Word for word, quote the lines from the one containing "Контакты (51, 1755)" to the end of the entries below, including both. Leave pictures out.

Entries shown Start Marker

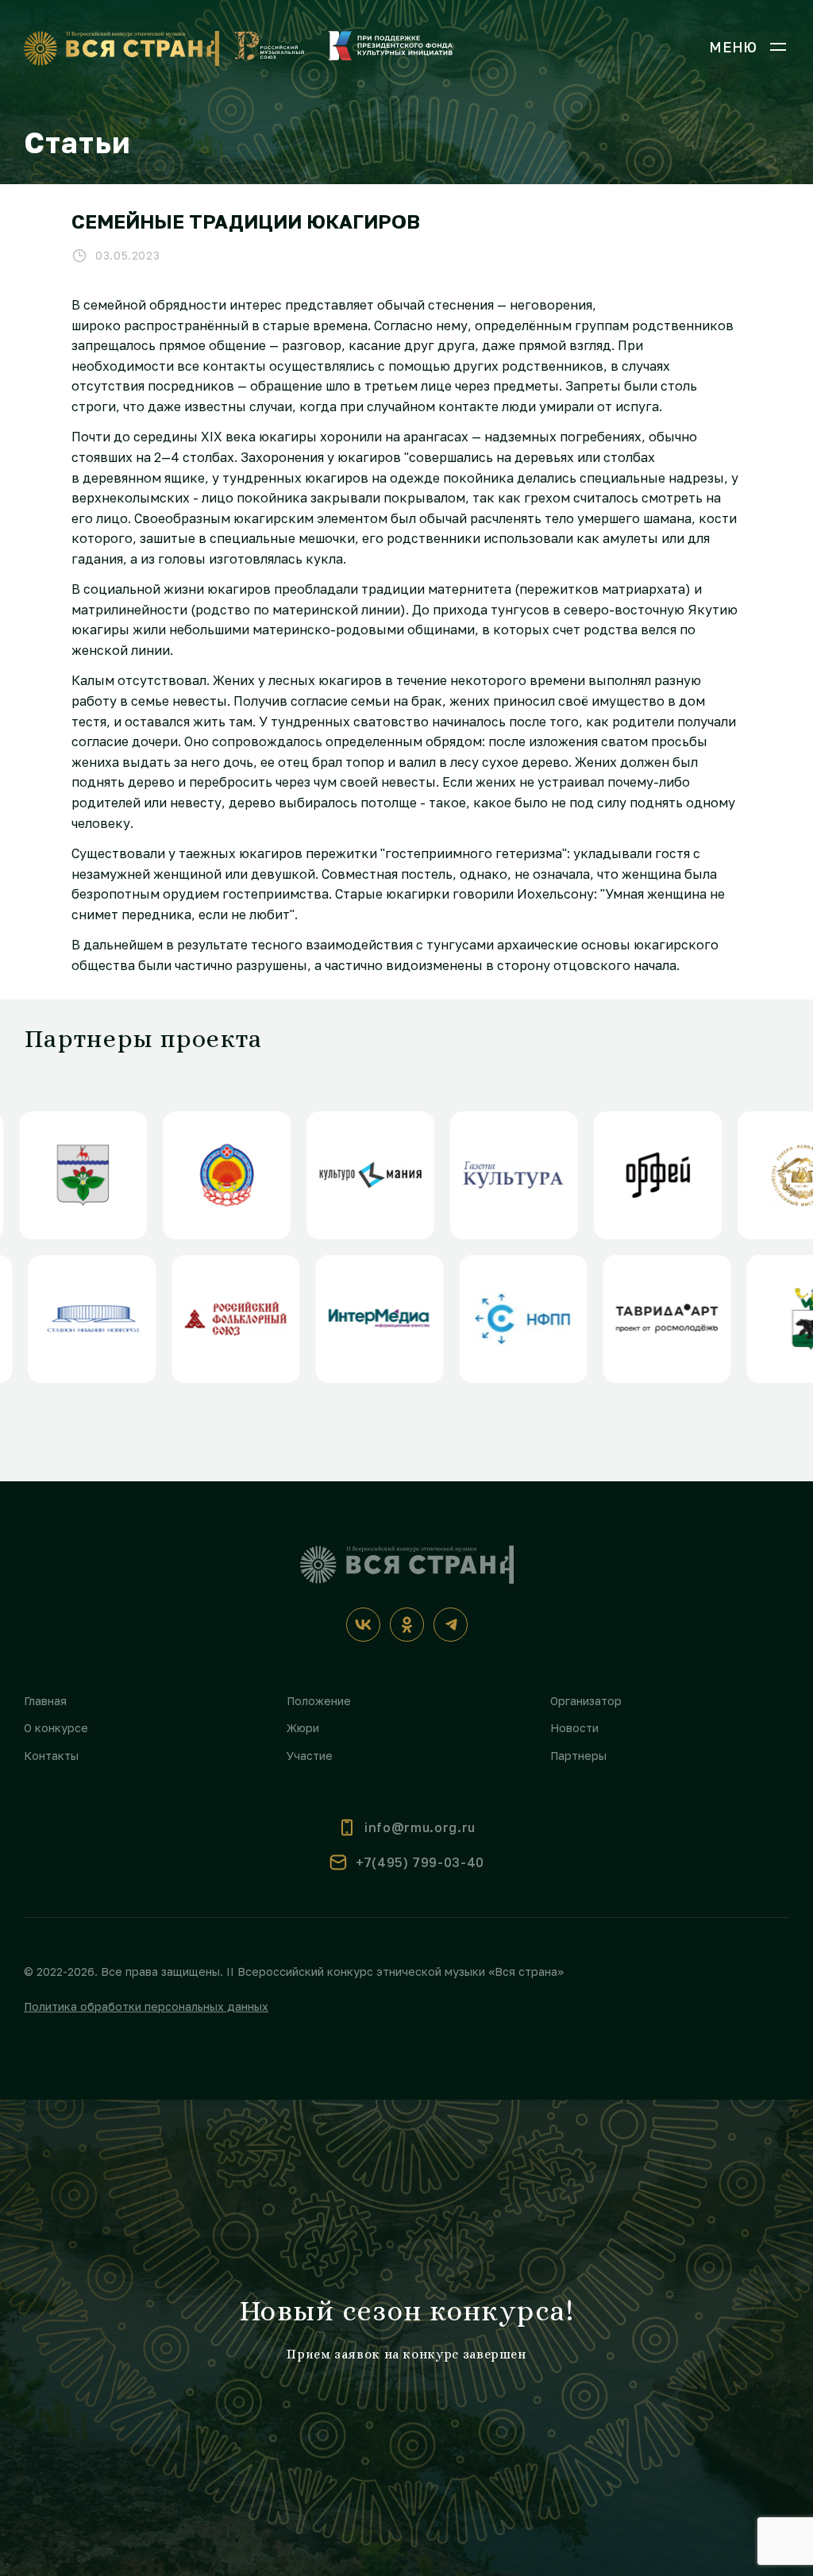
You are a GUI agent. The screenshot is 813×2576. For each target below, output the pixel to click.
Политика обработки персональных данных (146, 2006)
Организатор (586, 1701)
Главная (45, 1701)
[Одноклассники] (407, 1625)
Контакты (51, 1755)
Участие (310, 1755)
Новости (574, 1728)
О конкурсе (56, 1728)
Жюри (303, 1728)
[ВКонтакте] (363, 1625)
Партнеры (578, 1755)
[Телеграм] (450, 1625)
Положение (319, 1701)
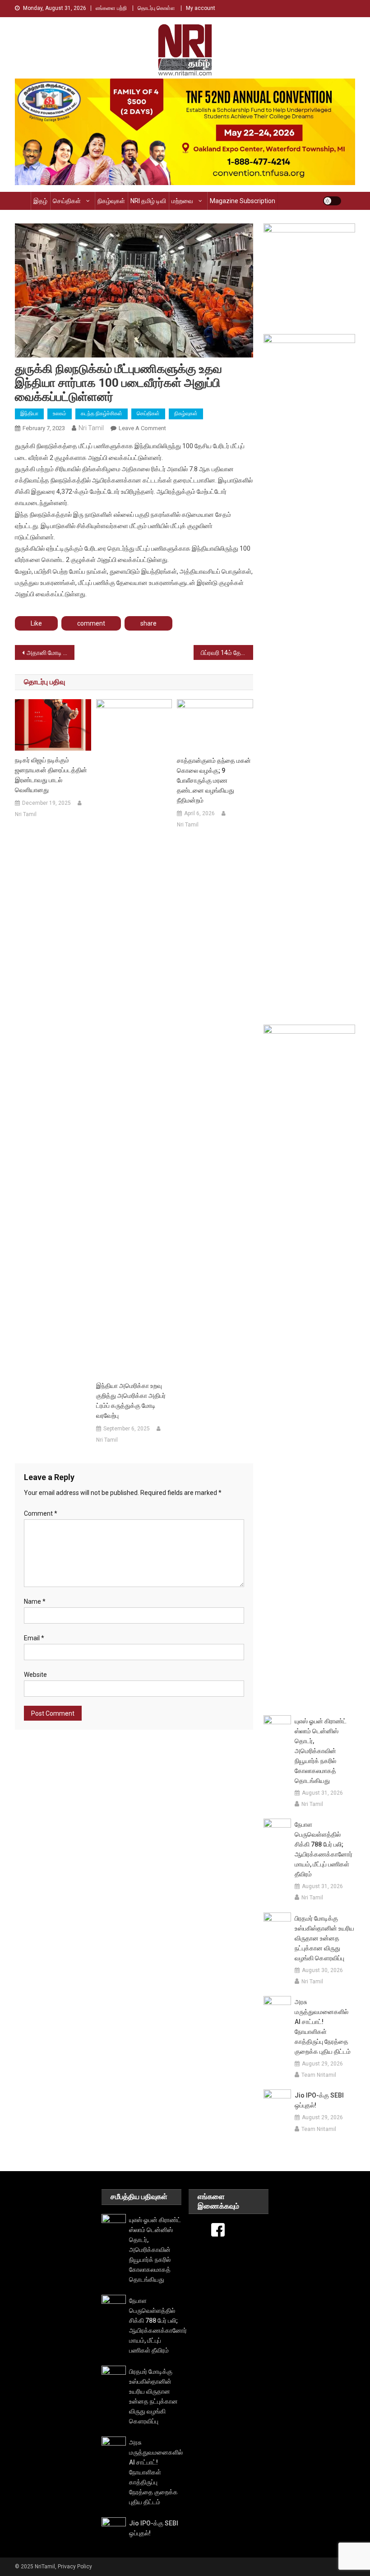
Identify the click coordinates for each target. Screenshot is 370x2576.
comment (91, 623)
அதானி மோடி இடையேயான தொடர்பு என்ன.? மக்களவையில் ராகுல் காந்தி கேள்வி (50, 652)
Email (34, 1638)
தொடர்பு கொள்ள (156, 8)
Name (35, 1601)
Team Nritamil (318, 2075)
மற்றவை (182, 200)
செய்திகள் (67, 200)
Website (35, 1674)
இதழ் (40, 200)
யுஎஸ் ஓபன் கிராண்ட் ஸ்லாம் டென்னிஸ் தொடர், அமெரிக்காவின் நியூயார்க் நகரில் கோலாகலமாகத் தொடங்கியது (321, 1750)
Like (36, 623)
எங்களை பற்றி (111, 8)
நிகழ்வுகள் (111, 200)
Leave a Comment (142, 428)
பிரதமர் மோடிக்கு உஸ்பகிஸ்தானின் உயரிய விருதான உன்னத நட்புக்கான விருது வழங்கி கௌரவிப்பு (324, 1938)
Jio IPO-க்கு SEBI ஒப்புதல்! (319, 2100)
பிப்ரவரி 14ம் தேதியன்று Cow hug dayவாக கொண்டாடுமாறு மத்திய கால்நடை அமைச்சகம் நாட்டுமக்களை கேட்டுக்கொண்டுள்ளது (227, 652)
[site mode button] (332, 200)
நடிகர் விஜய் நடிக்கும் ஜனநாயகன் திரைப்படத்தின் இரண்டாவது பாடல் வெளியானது (51, 775)
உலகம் (59, 413)
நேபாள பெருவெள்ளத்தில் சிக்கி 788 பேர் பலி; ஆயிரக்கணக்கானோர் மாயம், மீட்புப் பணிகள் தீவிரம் (323, 1849)
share (148, 623)
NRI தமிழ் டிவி (148, 200)
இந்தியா (29, 413)
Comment (40, 1513)
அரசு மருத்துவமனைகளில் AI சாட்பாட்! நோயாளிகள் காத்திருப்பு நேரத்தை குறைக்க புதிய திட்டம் (323, 2026)
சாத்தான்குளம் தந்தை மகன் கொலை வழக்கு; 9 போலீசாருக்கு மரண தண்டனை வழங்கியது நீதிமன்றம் (214, 780)
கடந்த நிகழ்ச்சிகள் (101, 413)
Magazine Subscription (242, 200)
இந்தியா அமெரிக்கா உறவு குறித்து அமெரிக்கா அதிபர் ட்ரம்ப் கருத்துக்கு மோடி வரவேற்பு (131, 1400)
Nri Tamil (91, 428)
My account (200, 8)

Entries shown End Marker

■ Answer area:
Контакты (51, 1755)
Участие (310, 1755)
Новости (574, 1728)
О конкурсе (56, 1728)
Жюри (303, 1728)
[ВКонтакте] (363, 1625)
Партнеры (578, 1755)
[Телеграм] (450, 1625)
Положение (319, 1701)
Identify the click coordinates for each target. Screenshot is 370x2576.
comment (91, 623)
அதானி மோடி இடையேயான தொடர்பு என்ன.? மக்களவையில் ராகுல் காந்தி கேள்வி (50, 652)
Email (34, 1638)
தொடர்பு கொள்ள (156, 8)
Name (35, 1601)
Team Nritamil (318, 2075)
மற்றவை (182, 200)
செய்திகள் (67, 200)
Website (35, 1674)
இதழ் (40, 200)
யுஎஸ் ஓபன் கிராண்ட் ஸ்லாம் டென்னிஸ் தொடர், அமெரிக்காவின் நியூயார்க் நகரில் கோலாகலமாகத் தொடங்கியது (321, 1750)
Like (36, 623)
எங்களை பற்றி (111, 8)
நிகழ்வுகள் (111, 200)
Leave a Comment (142, 428)
பிரதமர் மோடிக்கு உஸ்பகிஸ்தானின் உயரிய விருதான உன்னத நட்புக்கான விருது வழங்கி கௌரவிப்பு (324, 1938)
Jio IPO-க்கு SEBI ஒப்புதல்! (319, 2100)
பிப்ரவரி 14ம் தேதியன்று Cow hug dayவாக கொண்டாடுமாறு மத்திய கால்நடை அமைச்சகம் நாட்டுமக்களை கேட்டுக்கொண்டுள்ளது (227, 652)
[site mode button] (332, 200)
நடிகர் விஜய் நடிக்கும் ஜனநாயகன் திரைப்படத்தின் இரண்டாவது பாடல் வெளியானது (51, 775)
உலகம் (59, 413)
நேபாள பெருவெள்ளத்தில் சிக்கி 788 பேர் பலி; ஆயிரக்கணக்கானோர் மாயம், மீட்புப் பணிகள் தீவிரம் (323, 1849)
share (148, 623)
NRI தமிழ் டிவி (148, 200)
இந்தியா (29, 413)
Comment (40, 1513)
அரசு மருத்துவமனைகளில் AI சாட்பாட்! நோயாளிகள் காத்திருப்பு நேரத்தை குறைக்க புதிய திட்டம் (323, 2026)
சாத்தான்குளம் தந்தை மகன் கொலை வழக்கு; 9 போலீசாருக்கு மரண தண்டனை வழங்கியது நீதிமன்றம் (214, 780)
கடந்த நிகழ்ச்சிகள் (101, 413)
Magazine Subscription (242, 200)
இந்தியா அமெரிக்கா உறவு குறித்து அமெரிக்கா அதிபர் ட்ரம்ப் கருத்துக்கு மோடி வரவேற்பு (131, 1400)
Nri Tamil (91, 428)
My account (200, 8)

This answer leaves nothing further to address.